* [EXERCISE INSTRUCTIONS]
The lines needed run from the one that contains "Task: Click the tall list box on far right" through the end of the material below, both included; write them out exactly, with no pictures.

Segment Open

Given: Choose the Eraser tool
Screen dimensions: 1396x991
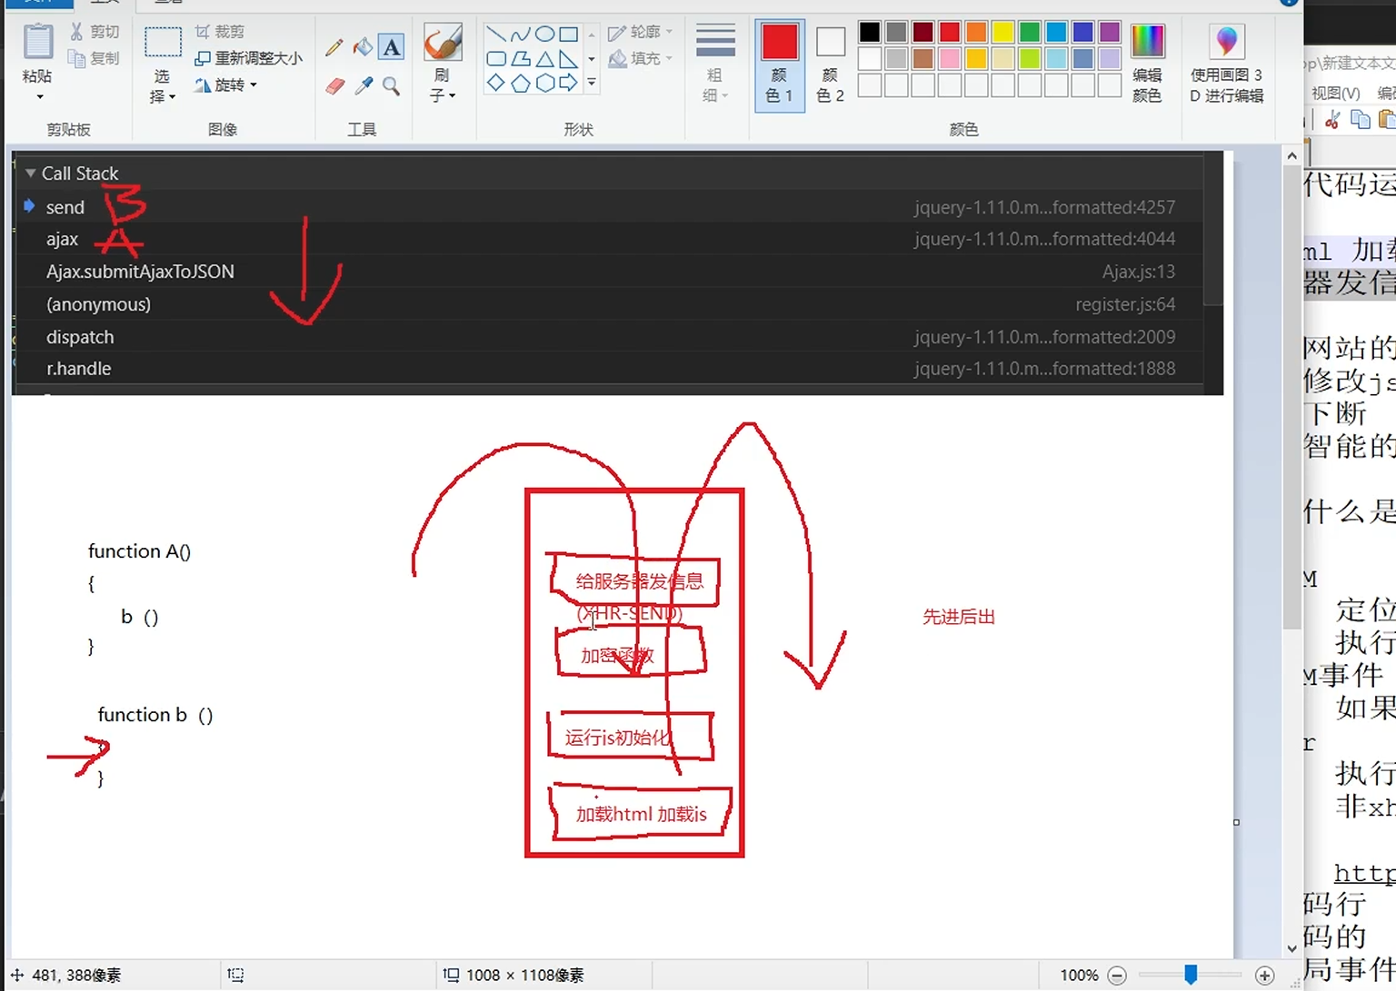Looking at the screenshot, I should pyautogui.click(x=334, y=86).

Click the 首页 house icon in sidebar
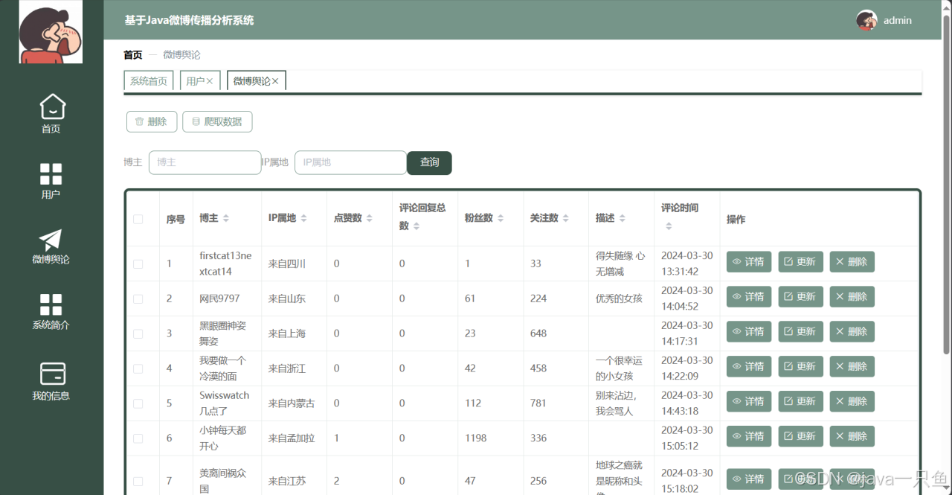51,107
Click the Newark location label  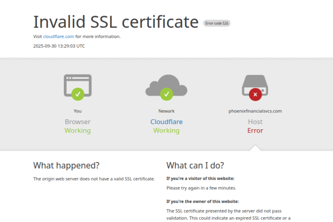[166, 111]
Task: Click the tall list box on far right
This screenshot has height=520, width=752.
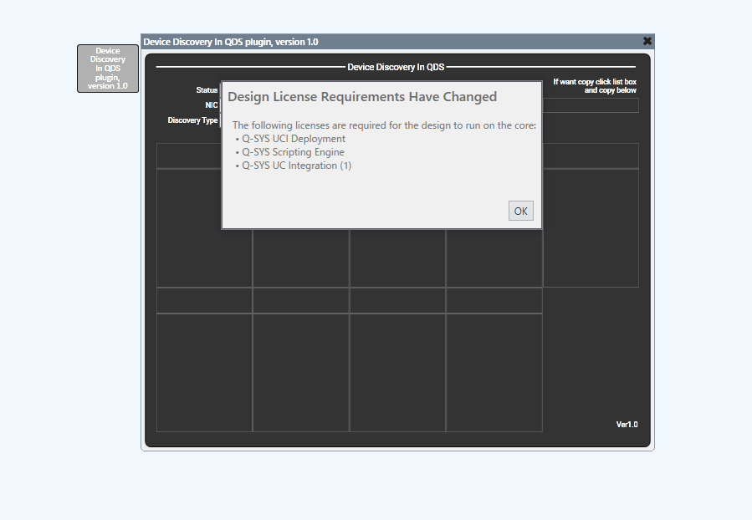Action: pos(591,227)
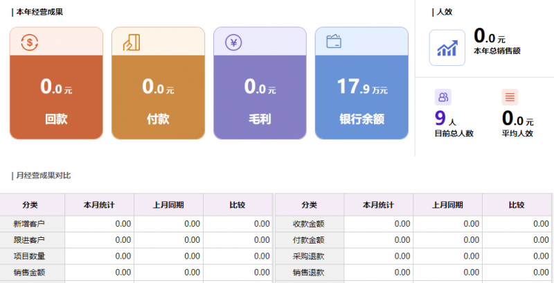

Segment Closed

* [REPLY]
Task: Click the tall list box on far right
This screenshot has height=520, width=752.
Action: pos(591,227)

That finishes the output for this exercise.